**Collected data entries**
Start of Block
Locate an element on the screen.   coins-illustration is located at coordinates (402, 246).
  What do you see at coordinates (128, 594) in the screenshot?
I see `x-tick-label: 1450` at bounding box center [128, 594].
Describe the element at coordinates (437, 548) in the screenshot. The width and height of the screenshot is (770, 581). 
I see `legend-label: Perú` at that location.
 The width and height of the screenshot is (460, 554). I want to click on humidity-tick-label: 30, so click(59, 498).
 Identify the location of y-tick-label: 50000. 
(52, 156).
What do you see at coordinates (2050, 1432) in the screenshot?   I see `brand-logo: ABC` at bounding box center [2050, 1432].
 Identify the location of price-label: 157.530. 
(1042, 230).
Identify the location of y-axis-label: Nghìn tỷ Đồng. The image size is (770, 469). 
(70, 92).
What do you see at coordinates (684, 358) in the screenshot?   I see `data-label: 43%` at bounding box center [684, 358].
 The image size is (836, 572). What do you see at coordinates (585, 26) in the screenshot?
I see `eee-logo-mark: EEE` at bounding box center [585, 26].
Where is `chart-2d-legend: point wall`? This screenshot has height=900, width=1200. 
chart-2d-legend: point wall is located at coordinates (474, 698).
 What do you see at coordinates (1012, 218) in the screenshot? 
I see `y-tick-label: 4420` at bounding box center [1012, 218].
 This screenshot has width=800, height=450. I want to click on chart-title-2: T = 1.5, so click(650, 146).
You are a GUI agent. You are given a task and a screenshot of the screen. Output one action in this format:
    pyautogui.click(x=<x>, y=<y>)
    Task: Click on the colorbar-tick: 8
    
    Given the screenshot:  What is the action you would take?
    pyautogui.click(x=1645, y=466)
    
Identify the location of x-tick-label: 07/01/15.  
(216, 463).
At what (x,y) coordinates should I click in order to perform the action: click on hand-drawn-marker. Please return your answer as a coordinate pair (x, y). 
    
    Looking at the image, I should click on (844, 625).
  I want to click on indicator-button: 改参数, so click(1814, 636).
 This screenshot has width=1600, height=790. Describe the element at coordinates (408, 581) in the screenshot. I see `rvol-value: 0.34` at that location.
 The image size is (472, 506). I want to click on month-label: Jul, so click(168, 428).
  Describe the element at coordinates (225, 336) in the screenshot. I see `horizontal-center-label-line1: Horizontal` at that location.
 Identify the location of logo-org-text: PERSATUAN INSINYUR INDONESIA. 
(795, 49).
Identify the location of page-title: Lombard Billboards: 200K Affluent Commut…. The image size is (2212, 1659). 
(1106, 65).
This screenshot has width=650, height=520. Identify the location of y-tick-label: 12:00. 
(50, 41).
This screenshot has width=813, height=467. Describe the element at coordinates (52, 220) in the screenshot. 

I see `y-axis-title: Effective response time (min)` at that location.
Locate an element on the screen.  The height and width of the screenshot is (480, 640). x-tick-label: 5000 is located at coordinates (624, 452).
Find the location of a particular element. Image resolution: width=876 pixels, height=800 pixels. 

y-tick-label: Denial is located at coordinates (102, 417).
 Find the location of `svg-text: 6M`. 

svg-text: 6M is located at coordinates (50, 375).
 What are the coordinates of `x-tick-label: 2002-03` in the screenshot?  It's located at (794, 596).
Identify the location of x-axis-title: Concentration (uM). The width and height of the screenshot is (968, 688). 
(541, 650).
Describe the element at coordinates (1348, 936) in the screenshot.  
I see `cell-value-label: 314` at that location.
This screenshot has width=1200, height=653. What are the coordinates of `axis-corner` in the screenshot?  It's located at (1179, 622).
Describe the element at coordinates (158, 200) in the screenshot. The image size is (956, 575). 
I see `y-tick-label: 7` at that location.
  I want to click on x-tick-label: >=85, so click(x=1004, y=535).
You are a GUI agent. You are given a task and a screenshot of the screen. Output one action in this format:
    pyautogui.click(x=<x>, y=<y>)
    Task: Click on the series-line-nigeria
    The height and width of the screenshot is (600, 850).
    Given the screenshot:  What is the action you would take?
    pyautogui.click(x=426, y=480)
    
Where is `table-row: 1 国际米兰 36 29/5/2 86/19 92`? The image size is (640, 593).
End of Block
**Instructions to follow**
Reproduce the records verbatim, beginning at the line that contains "At what (x,y)" and ending after the line that contains "This screenshot has width=1600, height=790.".

**Answer box**
At what (x,y) coordinates should I click in order to perform the action: click on hand-drawn-marker. Please return your answer as a coordinate pair (x, y). 
    
    Looking at the image, I should click on (844, 625).
  I want to click on indicator-button: 改参数, so click(1814, 636).
 This screenshot has width=1600, height=790. Describe the element at coordinates (408, 581) in the screenshot. I see `rvol-value: 0.34` at that location.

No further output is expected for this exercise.